* [WORK TASK]: Would you please output the lines from the one holding "Instruction: Click the LICENSE.txt" to the end of the entries, exactly and with no others?
__________________________________________________
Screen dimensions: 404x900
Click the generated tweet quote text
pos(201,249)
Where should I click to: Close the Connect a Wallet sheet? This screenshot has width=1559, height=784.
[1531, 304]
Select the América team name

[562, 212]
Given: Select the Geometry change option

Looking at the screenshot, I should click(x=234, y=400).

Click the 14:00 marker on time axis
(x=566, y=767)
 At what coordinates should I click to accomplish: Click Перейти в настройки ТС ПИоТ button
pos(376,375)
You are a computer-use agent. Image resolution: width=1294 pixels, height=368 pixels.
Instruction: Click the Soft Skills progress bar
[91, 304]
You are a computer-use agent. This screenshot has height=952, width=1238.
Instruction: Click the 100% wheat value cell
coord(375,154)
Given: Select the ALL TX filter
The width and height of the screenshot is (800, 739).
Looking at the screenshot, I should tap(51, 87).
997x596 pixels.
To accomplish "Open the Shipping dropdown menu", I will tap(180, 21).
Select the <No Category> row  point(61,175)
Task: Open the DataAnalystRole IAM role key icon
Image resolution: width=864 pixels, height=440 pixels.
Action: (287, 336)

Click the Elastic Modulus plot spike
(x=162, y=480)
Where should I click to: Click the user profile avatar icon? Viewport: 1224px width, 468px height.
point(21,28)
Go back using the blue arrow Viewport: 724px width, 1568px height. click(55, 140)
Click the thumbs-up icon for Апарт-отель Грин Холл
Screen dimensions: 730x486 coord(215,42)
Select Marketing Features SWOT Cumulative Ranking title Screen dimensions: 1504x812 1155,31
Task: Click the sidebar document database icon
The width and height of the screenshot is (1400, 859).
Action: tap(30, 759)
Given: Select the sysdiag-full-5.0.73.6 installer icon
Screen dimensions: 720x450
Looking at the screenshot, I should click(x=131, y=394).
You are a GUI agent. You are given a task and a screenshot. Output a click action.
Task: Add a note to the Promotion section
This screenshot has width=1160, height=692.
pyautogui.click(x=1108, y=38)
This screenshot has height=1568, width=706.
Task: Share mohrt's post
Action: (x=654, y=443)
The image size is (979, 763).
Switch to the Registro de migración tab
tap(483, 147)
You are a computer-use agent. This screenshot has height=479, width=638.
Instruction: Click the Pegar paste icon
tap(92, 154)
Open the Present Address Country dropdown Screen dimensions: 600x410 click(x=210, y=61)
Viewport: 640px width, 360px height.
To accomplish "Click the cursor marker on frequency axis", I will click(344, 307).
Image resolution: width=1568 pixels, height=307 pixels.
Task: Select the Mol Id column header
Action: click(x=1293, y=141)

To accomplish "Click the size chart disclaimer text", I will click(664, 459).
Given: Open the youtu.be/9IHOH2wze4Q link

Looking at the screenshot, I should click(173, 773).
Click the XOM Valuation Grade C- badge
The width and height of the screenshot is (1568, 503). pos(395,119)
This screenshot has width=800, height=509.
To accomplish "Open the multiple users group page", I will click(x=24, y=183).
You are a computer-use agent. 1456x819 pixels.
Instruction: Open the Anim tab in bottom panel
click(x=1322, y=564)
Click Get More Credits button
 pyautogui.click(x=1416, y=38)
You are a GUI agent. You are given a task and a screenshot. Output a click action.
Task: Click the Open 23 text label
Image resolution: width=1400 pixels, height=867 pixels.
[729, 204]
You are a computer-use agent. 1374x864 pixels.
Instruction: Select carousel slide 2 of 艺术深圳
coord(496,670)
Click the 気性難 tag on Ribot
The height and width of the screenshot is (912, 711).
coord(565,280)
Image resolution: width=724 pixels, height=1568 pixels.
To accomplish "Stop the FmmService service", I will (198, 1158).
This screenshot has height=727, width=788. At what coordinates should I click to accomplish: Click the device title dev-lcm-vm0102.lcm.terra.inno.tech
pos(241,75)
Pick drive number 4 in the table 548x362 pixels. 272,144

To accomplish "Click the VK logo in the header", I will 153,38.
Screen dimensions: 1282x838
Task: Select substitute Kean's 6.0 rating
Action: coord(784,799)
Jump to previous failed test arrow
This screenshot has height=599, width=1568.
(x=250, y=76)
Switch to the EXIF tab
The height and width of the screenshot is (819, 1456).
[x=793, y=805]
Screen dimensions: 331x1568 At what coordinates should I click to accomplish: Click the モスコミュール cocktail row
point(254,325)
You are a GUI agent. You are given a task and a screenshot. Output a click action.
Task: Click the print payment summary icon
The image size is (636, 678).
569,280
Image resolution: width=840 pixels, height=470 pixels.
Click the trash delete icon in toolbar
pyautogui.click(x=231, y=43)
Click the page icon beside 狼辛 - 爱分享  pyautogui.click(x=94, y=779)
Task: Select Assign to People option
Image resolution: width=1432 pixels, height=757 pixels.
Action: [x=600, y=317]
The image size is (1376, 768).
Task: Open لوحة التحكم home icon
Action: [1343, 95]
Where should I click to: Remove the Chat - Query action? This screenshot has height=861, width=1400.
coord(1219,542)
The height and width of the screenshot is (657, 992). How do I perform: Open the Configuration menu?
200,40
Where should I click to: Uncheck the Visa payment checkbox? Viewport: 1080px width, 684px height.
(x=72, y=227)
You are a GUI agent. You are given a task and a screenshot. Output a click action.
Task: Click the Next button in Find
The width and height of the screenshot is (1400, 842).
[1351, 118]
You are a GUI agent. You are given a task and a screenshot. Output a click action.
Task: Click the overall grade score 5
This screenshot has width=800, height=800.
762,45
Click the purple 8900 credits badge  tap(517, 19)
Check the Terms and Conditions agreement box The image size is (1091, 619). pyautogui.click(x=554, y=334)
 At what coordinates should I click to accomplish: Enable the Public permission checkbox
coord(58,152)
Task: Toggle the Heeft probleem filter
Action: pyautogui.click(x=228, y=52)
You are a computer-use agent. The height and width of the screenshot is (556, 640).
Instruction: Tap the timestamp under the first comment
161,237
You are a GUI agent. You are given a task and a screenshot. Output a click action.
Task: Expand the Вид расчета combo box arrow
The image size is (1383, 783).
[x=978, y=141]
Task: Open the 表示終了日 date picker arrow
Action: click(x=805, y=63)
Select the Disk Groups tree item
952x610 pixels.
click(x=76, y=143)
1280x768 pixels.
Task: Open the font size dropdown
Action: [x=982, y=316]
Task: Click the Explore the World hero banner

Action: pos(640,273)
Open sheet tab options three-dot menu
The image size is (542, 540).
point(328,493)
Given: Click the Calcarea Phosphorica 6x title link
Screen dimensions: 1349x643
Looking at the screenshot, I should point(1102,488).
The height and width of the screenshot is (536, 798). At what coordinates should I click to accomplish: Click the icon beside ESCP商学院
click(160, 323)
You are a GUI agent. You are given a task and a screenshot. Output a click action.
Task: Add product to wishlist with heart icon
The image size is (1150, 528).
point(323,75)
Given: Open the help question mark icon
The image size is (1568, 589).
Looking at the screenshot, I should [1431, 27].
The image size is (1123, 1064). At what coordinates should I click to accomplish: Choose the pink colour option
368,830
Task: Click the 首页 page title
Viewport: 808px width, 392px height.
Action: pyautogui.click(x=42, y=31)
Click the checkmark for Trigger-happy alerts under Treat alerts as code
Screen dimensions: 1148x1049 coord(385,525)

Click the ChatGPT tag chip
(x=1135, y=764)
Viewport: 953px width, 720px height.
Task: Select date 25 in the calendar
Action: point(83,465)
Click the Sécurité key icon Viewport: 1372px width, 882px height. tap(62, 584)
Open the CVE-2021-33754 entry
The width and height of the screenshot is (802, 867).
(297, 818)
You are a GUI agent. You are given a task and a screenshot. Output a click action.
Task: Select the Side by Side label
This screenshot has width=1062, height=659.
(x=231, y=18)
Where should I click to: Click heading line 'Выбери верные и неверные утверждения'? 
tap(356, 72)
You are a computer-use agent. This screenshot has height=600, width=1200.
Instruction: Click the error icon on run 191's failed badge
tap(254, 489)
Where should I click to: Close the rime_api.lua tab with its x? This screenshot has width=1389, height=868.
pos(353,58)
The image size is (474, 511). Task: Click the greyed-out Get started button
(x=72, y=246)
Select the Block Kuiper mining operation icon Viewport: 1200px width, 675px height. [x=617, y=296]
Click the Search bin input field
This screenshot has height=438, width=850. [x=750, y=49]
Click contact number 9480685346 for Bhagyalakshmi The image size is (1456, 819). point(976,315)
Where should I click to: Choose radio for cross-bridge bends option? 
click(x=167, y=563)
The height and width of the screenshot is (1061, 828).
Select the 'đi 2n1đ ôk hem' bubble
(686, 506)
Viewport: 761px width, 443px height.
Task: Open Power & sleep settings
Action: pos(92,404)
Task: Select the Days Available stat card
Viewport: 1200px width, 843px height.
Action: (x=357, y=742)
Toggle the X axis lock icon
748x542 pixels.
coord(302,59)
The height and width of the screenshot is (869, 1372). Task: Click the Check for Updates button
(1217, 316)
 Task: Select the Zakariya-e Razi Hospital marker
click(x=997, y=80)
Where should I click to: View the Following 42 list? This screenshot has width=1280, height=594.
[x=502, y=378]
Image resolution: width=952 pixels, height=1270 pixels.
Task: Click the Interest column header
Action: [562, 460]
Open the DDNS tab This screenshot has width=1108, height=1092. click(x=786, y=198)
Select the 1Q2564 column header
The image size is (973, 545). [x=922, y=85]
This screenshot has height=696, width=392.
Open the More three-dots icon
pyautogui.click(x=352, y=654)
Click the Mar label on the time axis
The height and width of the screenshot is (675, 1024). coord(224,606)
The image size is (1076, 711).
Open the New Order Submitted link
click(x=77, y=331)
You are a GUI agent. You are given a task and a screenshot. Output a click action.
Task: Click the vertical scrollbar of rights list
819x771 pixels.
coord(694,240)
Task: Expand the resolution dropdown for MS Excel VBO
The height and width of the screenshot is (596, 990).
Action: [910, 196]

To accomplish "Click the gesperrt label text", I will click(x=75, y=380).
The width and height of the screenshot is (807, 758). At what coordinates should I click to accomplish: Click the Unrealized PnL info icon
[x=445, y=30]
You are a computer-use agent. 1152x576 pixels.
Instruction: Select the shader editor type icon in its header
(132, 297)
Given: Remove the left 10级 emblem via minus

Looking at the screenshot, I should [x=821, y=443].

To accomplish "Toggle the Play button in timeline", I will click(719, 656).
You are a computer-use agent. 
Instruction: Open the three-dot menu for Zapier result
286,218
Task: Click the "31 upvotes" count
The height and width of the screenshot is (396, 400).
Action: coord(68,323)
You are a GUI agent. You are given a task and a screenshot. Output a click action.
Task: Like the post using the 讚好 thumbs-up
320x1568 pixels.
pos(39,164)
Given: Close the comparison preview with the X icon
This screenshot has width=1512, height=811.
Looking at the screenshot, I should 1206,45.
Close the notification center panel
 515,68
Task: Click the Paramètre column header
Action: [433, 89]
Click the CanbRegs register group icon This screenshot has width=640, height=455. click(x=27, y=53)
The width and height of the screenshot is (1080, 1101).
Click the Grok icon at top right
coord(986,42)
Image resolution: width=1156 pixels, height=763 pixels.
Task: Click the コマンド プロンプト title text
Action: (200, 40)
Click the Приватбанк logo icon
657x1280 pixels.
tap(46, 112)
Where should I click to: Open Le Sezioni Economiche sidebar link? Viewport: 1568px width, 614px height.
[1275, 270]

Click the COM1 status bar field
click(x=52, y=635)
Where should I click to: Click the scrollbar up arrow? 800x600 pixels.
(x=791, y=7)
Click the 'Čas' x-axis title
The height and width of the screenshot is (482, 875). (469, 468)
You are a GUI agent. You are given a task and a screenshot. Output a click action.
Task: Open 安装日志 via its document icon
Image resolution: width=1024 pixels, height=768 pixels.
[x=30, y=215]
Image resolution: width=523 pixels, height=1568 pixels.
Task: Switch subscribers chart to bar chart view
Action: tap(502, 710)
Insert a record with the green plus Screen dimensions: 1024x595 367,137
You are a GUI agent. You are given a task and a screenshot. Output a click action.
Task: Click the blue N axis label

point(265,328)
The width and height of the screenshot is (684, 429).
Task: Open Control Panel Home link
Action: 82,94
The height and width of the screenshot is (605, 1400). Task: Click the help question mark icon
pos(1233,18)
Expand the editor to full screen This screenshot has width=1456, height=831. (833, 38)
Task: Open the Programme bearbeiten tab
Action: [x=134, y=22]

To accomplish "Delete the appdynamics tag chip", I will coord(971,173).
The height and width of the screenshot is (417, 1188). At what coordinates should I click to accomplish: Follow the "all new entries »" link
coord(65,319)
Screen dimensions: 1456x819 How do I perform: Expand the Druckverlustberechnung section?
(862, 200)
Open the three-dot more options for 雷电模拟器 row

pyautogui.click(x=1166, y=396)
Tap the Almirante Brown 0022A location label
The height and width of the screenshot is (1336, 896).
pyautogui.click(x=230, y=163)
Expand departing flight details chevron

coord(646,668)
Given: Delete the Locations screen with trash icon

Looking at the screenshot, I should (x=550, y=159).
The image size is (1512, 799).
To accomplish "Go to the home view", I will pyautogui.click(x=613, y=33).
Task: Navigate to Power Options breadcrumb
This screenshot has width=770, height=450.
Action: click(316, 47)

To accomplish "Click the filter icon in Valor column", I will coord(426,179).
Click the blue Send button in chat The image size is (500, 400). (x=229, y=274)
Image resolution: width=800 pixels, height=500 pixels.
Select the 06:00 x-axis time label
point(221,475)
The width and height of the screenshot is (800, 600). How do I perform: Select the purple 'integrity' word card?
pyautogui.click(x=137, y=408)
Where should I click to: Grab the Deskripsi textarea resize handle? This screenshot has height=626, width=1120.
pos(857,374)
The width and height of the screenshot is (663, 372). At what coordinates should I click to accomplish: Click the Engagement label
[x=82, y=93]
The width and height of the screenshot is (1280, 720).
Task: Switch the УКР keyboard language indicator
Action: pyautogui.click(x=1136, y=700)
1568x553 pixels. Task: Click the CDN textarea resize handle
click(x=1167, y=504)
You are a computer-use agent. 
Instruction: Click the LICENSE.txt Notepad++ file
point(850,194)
__________________________________________________
* [SOLUTION FOR THIS PROBLEM]:
Instruction: Click the LICENSE.txt Notepad++ file
point(850,194)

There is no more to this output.